RECORDS PROVIDED: Begin
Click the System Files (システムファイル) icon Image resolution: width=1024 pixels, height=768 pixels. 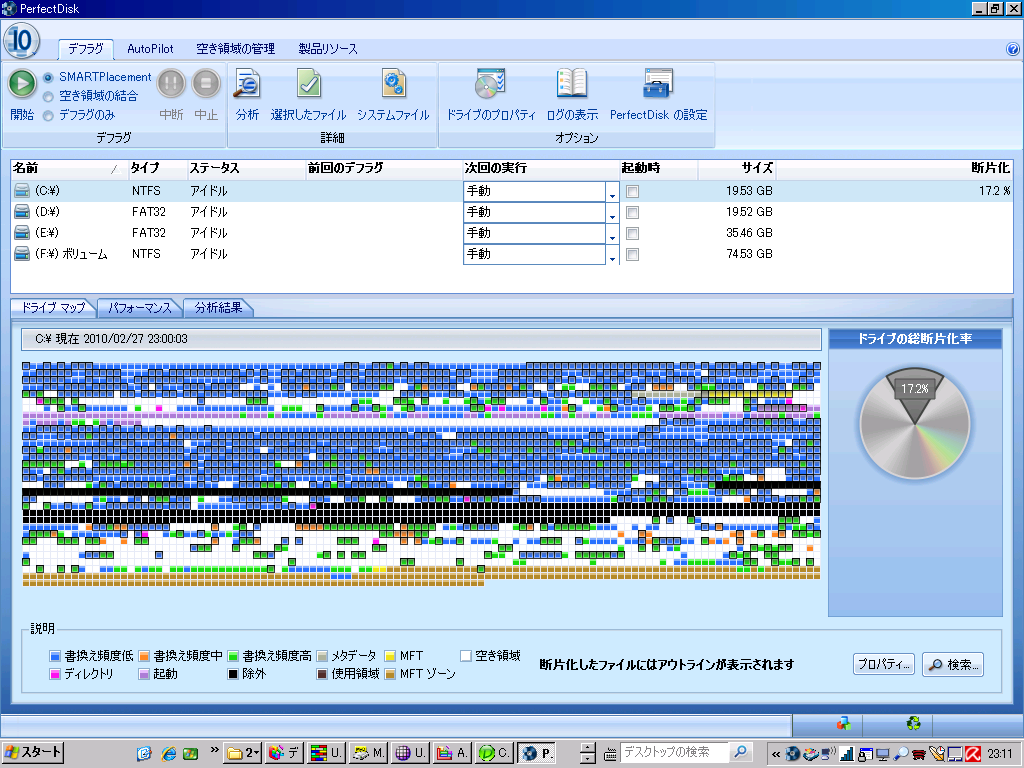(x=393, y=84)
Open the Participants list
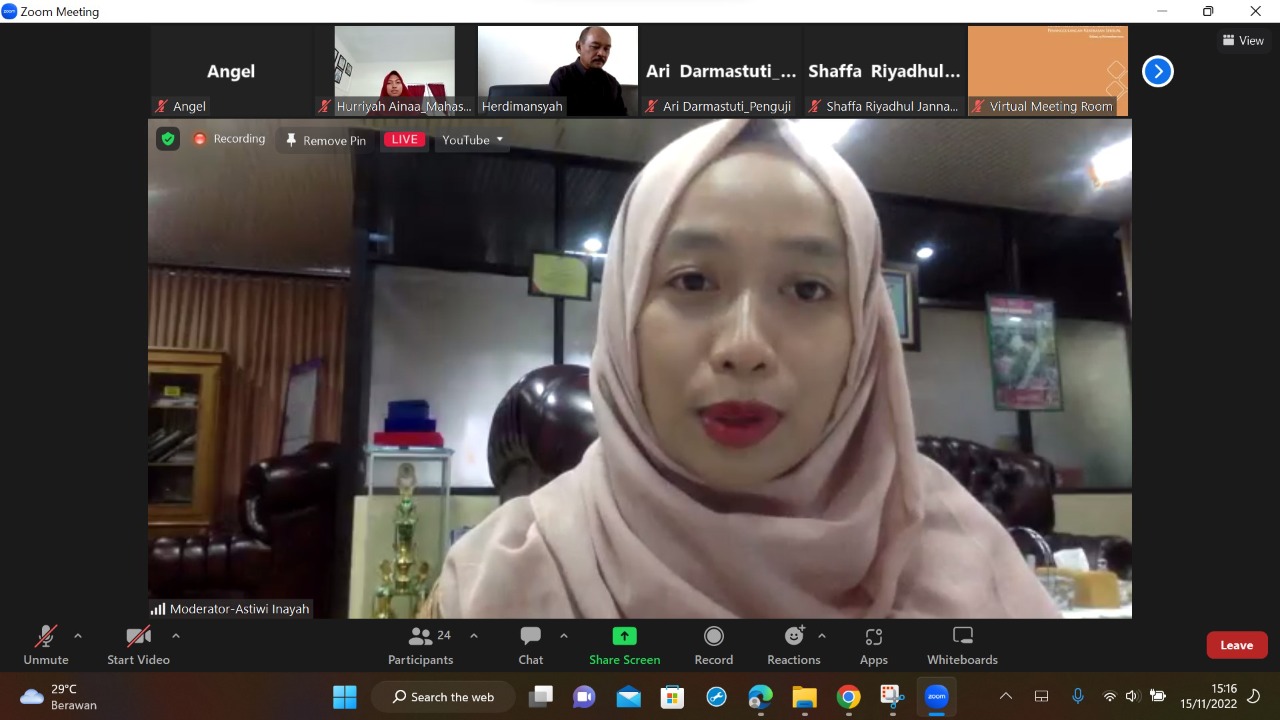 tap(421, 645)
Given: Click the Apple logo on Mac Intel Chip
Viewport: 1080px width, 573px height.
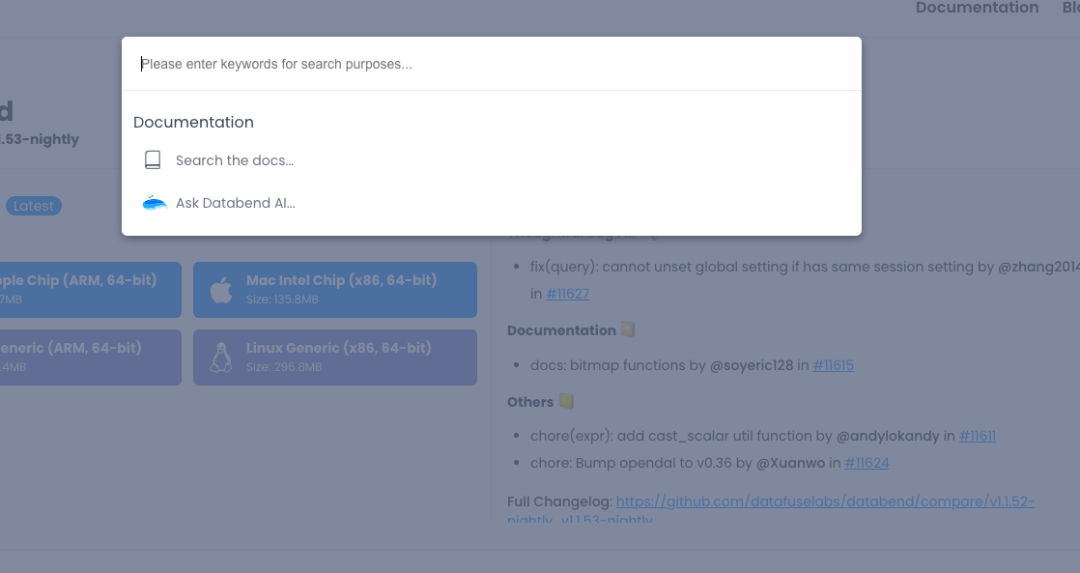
RECORDS PROVIDED: End
- [ASSIGNED TASK]: Given the listing above, return exactly, and only, the lines from the line with "Given: Click the Apple logo on Mac Intel Chip" through its final line, both included, with the pictures removed.

- [PROBLEM SOLUTION]:
Given: Click the Apple logo on Mac Intel Chip
Viewport: 1080px width, 573px height.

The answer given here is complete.